■ Required work ■
All lines up to and including the one that contains "You are a computer-use agent. Screen dimensions: 2383x1403" are to be transcribed exactly, starting from the first line of the records.

■ Data for review ■

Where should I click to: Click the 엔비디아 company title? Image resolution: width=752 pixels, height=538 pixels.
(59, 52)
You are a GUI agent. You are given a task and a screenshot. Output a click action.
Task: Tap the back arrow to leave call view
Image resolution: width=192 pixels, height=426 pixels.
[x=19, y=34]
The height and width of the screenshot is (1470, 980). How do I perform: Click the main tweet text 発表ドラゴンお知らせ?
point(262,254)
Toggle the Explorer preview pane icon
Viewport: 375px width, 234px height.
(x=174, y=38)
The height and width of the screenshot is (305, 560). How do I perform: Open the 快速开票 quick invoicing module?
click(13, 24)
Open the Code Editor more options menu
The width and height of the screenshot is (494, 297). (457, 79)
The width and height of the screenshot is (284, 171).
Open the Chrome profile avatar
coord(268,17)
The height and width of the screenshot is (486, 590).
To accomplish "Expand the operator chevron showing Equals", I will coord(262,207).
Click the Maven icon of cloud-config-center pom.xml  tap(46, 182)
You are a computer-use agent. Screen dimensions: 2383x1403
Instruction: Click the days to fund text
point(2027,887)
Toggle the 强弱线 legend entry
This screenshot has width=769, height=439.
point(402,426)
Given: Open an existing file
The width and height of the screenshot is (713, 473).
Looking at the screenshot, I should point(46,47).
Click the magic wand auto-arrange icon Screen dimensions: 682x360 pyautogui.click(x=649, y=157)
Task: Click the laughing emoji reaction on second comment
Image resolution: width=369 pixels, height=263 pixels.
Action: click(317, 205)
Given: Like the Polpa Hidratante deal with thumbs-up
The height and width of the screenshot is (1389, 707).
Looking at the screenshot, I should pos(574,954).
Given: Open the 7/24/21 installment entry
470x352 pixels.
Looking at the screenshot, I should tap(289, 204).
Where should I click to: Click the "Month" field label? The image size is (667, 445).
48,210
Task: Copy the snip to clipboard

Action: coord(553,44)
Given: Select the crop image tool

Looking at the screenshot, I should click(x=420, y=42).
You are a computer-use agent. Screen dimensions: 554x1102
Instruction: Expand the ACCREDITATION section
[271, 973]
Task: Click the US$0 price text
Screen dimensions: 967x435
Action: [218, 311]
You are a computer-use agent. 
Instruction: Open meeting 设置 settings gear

■ Result of this exercise ■
Where should I click to: Click the 엔비디아 company title? Image resolution: width=752 pixels, height=538 pixels.
(59, 52)
You are a GUI agent. You are given a task and a screenshot. Output a click action.
Task: Tap the back arrow to leave call view
Image resolution: width=192 pixels, height=426 pixels.
[x=19, y=34]
The height and width of the screenshot is (1470, 980). How do I perform: Click the main tweet text 発表ドラゴンお知らせ?
point(262,254)
Toggle the Explorer preview pane icon
Viewport: 375px width, 234px height.
(x=174, y=38)
The height and width of the screenshot is (305, 560). How do I perform: Open the 快速开票 quick invoicing module?
click(13, 24)
Open the Code Editor more options menu
The width and height of the screenshot is (494, 297). (457, 79)
The width and height of the screenshot is (284, 171).
Open the Chrome profile avatar
coord(268,17)
The height and width of the screenshot is (486, 590).
To accomplish "Expand the operator chevron showing Equals", I will coord(262,207).
Click the Maven icon of cloud-config-center pom.xml  tap(46, 182)
You are a computer-use agent. Screen dimensions: 2383x1403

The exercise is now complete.